In 1950, only 4 million Americans lived alone and they made up only 9 percent of all households. And even then, it was usually a short-lived stage on the road to a more conventional domestic life.
But that's not true anymore. According to 2011 census data, the number of people who live alone is up to 33 million and the percentage of total households living alone is 28 percent. Those numbers mean people living alone are now tied with childless couples as the most prominent residential type, more common than the nuclear family, the multigenerational family, having a roommate or living in a group home. And instead of it being a transitional state as it was in 1950, today people who live alone are more likely to remain in their current state than anyone else except married couples with children.
And this is a world-wide trend. 25 percent of all households are people living alone in Russia, 27 percent in Canada, 29 percent in Italy, 31 percent in Japan, 34 percent in Great Britain and a remarkable 47 percent in Sweden.
I've lived alone for the past eight years, after going through all of my life before that living with somebody else. I lived with my birth family until high school graduation, had roommates in college, lived with my parents once again, got married and after twenty five years with my wife, I moved to McCook with my boys who went to college here and lived with me. Will followed Michael to Lincoln to attend UNL in 2001. By then I had gotten a divorce and was madly in love with the love of my life. She was here often for the next three years or so before she broke up with me so it wasn't until 2004 that I could describe my life as "living alone."
The magazine story discusses the pros and cons of living alone with the biggest con being loneliness, although most of the people living alone don't experience that very often and I haven't either.
I get to wear what I want, watch what I want, eat what I want and do what I want without needing anyone else's permission and that's a very liberating thing after having to gain some kind of consensus from the people I lived with for the first 50 years of my life.

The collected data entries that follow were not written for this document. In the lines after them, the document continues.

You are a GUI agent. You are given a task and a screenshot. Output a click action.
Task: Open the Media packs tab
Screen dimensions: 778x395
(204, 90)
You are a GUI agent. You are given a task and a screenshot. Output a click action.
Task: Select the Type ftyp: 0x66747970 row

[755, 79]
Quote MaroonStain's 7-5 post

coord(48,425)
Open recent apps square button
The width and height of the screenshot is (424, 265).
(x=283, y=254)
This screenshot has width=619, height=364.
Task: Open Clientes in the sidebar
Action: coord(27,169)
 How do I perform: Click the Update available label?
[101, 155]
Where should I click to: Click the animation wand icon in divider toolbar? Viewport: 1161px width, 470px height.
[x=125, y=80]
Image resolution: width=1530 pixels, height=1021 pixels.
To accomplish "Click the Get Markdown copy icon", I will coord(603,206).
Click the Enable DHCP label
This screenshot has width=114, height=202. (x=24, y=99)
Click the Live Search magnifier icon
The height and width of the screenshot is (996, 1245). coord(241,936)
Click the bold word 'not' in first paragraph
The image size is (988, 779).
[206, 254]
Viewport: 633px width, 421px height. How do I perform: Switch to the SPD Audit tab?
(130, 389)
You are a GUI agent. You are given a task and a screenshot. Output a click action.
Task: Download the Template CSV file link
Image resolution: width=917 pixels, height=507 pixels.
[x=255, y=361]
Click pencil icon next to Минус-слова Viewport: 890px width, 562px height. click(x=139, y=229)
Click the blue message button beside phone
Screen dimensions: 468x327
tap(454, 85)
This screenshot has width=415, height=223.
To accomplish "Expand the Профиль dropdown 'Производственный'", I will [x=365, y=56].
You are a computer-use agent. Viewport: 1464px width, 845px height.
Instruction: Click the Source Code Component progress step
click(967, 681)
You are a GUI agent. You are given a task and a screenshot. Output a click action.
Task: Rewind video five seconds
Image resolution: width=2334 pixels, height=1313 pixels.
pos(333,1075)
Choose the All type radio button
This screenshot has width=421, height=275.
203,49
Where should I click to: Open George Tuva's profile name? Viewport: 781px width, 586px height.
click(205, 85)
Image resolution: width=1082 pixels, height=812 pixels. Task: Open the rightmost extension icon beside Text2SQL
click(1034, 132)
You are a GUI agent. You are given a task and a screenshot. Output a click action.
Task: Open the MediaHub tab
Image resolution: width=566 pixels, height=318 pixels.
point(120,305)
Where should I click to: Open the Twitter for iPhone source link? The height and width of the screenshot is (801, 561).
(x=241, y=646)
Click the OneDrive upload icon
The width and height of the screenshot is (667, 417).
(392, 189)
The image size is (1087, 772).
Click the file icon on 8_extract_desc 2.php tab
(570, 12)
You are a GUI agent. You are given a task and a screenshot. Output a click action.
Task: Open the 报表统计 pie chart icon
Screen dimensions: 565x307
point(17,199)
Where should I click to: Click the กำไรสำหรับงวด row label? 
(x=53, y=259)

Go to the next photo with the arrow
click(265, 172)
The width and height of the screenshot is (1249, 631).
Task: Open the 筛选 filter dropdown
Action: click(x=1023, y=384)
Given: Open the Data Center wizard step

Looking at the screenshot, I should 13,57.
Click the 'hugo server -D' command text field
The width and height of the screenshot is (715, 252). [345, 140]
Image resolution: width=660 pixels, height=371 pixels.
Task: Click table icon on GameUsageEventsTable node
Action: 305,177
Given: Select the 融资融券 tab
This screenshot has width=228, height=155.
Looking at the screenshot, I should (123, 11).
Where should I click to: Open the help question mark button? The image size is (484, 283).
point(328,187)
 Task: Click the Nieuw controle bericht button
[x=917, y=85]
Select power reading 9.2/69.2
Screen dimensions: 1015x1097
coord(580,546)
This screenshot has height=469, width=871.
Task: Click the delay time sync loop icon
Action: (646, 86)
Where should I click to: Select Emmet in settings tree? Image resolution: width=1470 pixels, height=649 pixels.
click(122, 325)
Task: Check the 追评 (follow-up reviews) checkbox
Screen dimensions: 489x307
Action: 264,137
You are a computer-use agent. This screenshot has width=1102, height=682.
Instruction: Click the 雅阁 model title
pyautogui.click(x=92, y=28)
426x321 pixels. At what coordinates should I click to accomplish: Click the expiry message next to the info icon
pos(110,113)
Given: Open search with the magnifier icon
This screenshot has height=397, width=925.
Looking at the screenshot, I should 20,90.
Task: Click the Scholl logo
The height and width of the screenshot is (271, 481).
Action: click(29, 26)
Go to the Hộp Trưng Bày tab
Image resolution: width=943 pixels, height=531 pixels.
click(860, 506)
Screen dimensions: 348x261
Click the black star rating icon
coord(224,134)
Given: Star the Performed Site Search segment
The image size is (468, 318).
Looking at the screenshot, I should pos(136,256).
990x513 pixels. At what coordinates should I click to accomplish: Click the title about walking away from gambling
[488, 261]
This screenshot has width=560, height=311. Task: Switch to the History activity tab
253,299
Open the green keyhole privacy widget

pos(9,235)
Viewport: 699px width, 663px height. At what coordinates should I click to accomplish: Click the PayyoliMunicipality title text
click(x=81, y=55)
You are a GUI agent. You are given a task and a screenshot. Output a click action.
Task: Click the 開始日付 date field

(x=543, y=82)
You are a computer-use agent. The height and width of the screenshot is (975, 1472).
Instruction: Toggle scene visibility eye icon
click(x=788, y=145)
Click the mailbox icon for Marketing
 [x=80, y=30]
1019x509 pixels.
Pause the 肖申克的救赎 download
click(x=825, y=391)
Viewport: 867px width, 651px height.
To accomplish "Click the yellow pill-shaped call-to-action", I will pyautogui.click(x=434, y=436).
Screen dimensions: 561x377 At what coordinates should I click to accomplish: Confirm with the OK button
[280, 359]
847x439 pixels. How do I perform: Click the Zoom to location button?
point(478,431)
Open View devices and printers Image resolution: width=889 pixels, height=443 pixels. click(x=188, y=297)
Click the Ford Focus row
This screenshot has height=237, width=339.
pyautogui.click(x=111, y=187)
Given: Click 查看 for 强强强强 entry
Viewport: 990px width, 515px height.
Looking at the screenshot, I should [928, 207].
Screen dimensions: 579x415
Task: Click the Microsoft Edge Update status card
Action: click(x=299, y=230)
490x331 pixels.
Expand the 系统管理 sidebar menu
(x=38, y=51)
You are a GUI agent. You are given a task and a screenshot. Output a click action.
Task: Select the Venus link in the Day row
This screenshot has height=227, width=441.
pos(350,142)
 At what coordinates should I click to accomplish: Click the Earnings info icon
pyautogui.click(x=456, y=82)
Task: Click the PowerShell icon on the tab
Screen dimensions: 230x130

But, as a sociologist, I know that a basic need for humans is interaction with other humans and I get that from my job and my social life. I'm involved with Rotary, some of my colleagues and I have lunch once a week, we talk to each other in the halls, I make life-long friendships with some of my students and I have my friends away from college that I see most every weekday for a couple of hours in the afternoon. So by the time I get home, I'm glad. The solitude of my own place, away from the rest of the world, often times brings me a peace like nothing else can.
Sometimes I get lonely too. Lonely for someone to share my life with, someone who cares about me and the things I experience, someone to hold hands with or watch television with, someone who loves me as I love them.
But when I get in those moods, they tend not to last long because there's only one person I want to share my life with and she didn't choose me. I dated a couple of girls after her but eventually stopped dating at all.
When you've found the best, there's no need to look at the rest and that's what I finally concluded about my own life. Living alone is a distant second to living with your soulmate that you share a deep and eternal love and passion with.
But it's far ahead of making the wrong choice. In fact, the magazine article says there's nothing lonelier than living with the wrong person and, although I've never had that misfortune personally, I know some who have.
I won't make the same mistake they did.